[[ Data supplied open ]]
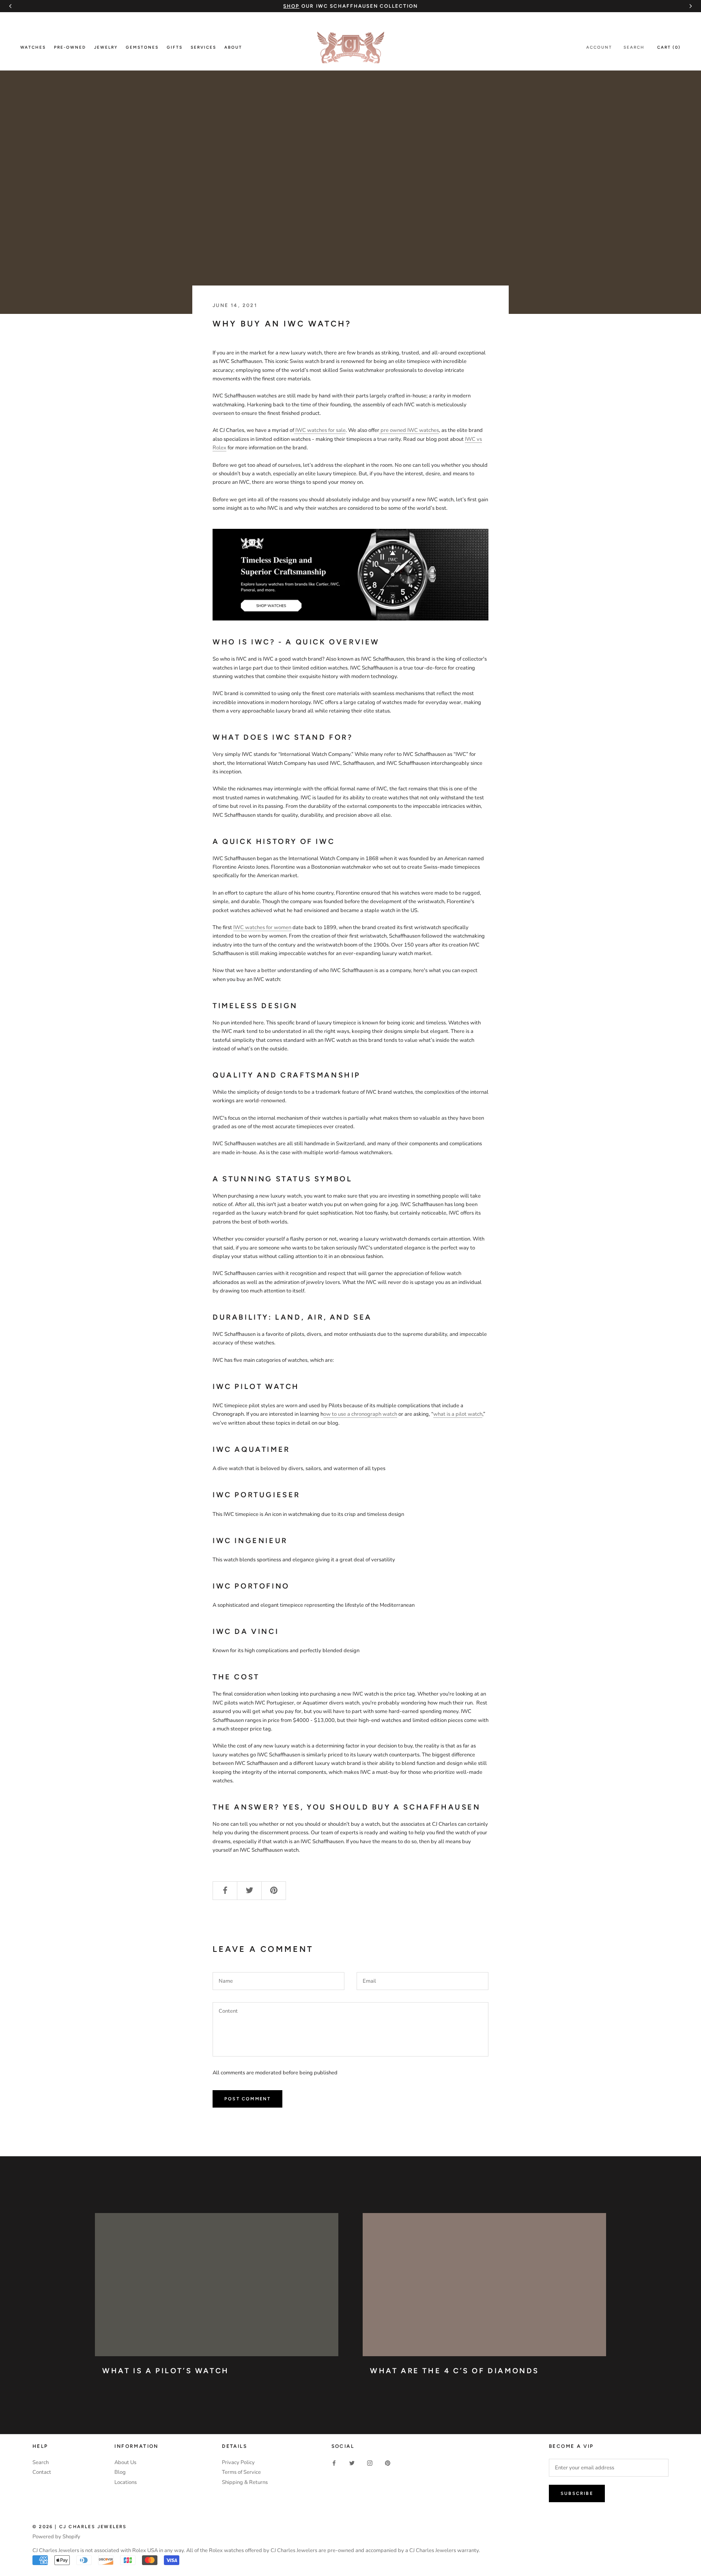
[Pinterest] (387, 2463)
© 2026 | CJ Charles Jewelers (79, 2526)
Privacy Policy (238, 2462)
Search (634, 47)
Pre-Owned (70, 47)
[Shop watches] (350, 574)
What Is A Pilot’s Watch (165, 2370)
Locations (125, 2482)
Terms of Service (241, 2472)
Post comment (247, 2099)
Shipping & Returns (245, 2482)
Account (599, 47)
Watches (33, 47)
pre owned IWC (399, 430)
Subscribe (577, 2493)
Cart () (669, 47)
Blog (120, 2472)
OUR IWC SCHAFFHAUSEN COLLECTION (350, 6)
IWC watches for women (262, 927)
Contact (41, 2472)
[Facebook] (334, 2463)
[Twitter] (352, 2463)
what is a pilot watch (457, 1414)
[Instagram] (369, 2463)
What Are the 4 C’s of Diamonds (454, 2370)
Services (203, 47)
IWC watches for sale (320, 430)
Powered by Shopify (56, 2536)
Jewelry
[[ Data supplied closed ]]
Activity -
Your answer should be the lines from the one containing "Cart () (669, 47)" to the end of the entries above, restated exactly and alone.

Written answer -
Cart () (669, 47)
Blog (120, 2472)
OUR IWC SCHAFFHAUSEN COLLECTION (350, 6)
IWC watches for women (262, 927)
Contact (41, 2472)
[Facebook] (334, 2463)
[Twitter] (352, 2463)
what is a pilot watch (457, 1414)
[Instagram] (369, 2463)
What Are the 4 C’s of Diamonds (454, 2370)
Services (203, 47)
IWC watches for sale (320, 430)
Powered by Shopify (56, 2536)
Jewelry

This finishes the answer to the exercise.